Nitrogen content in fertiliser via titration

[iwfc87]

Hey all, I think I need a little help cause I'm a little confused.

 

Well, heres the case: I'm trying to find the % content of Nitrogen in fertiliser by mixing an ammonium sulphate(NH4)2 SO2 fertiliser solution with a known volume of NaOH and then titrating it with a known concentration of HCl.

 

From the equation, if I'm not mistaken, the number of moles of NH4 OH produced would be the same as the NaOH (calculated from a known concentration)

 

2NaOH + (NH4)2SO2 => Na2SO2 + 2NH4 OH

 

This solution was heated and cooled, and then titrated with HCl and the volume required to change the colour of the indicator was recorded. I'm assuming the important part of the equation above is 2NH4 OH. Hence the equation during the titration would be:

 

HCl + NH4 OH => NH4Cl + H20

 

As the number of moles of HCl required to neutralise the solution is less then the number of moles of NH4 OH, I assume that there is an excess of NH4 OH. So I then used this smaller number of moles in my calculations. To me..I think this is the stuff up, as if there were an excess, the solution would still generally be basic.

 

Would this be right or have I made a stuff up? Please do guide me..I think I'm really lost..

[budullewraagh]

ammonium sulfate isn't [math](NH_4)_2SO_2[/math] it's [math](NH_4)_2SO_4[/math]
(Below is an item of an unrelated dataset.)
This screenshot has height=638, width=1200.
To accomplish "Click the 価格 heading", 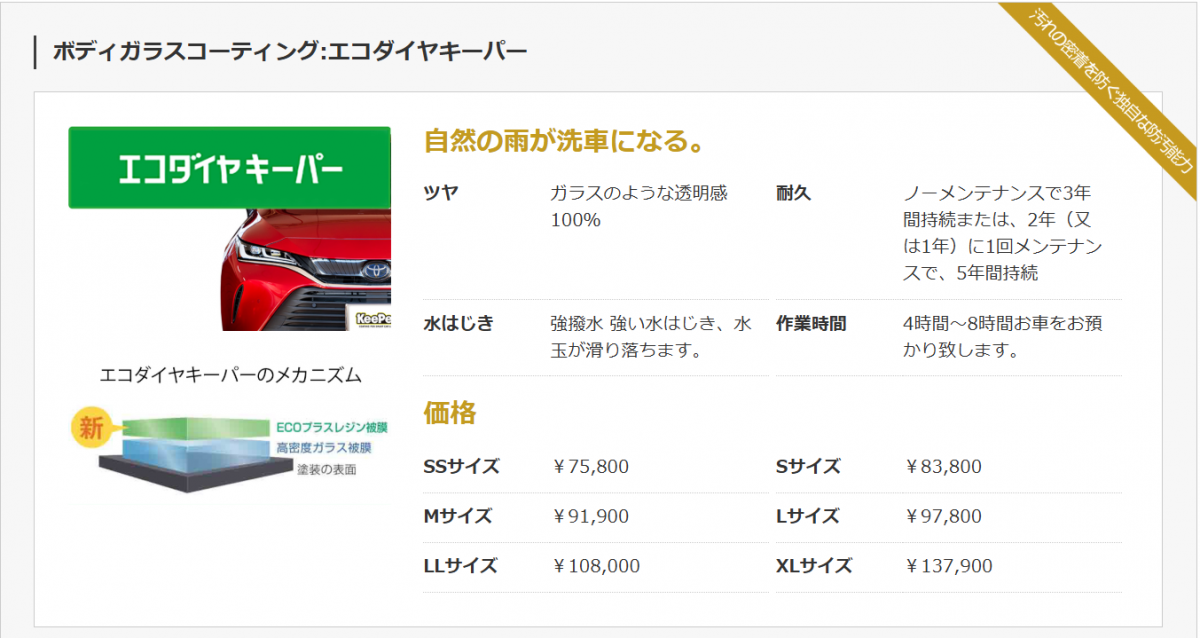I will pos(450,412).
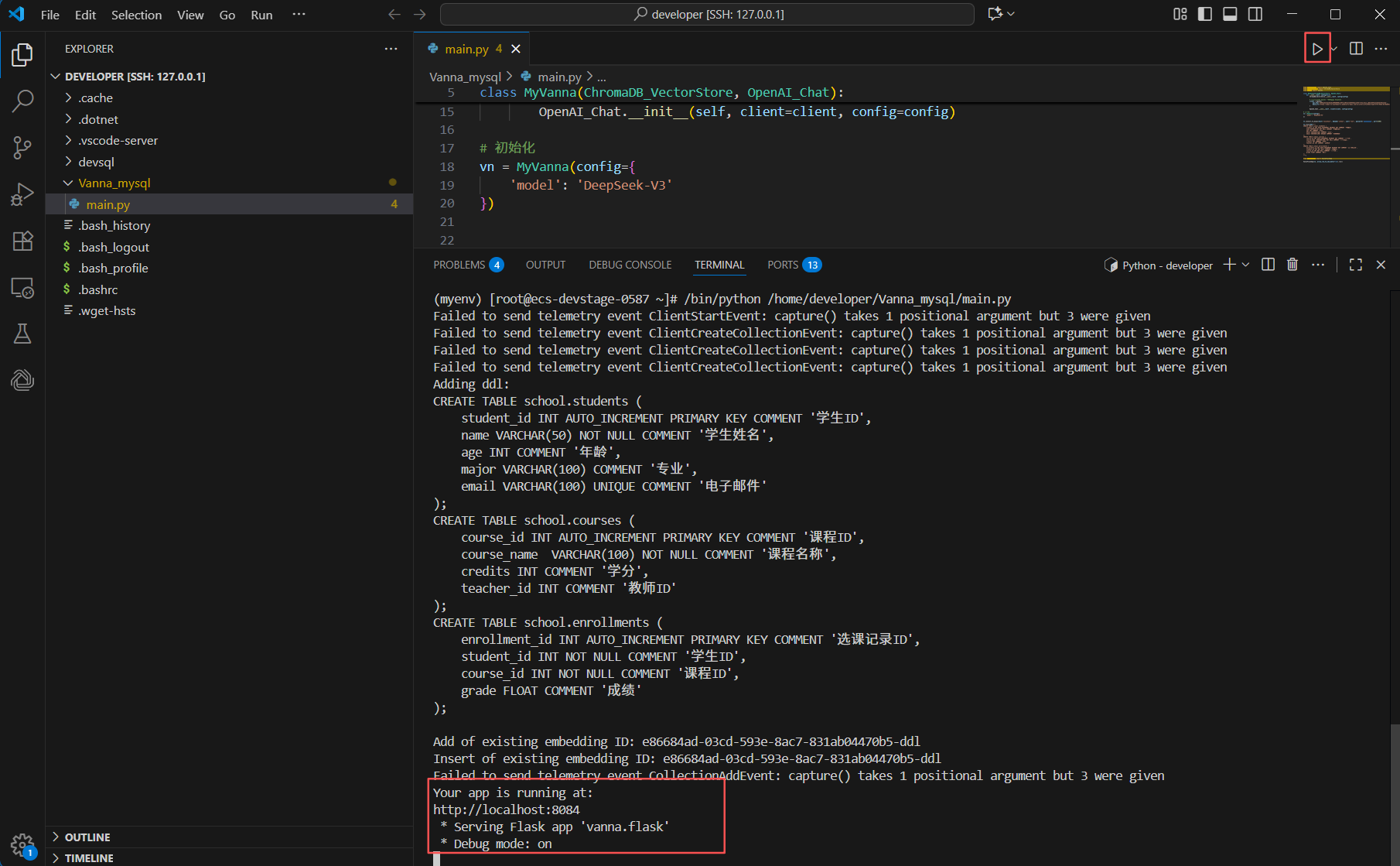
Task: Click the Run Python File button
Action: [x=1316, y=49]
the reason why you dont need equal amounts of ammonium hydroxide and hydrogen chloride is that hydrogen chloride dissociates much easier than ammonium hydroxide does. as a result, it takes more moles ammonium hydroxide to bring the pH of a solution up than, say potassium hydroxide.

[iwfc87]

Whoops..my error..but yeah. So how am I going to solve the problem of calculating the % content of nitrogen in the fertiliser if I have so many different volumes and numebr of moles and all??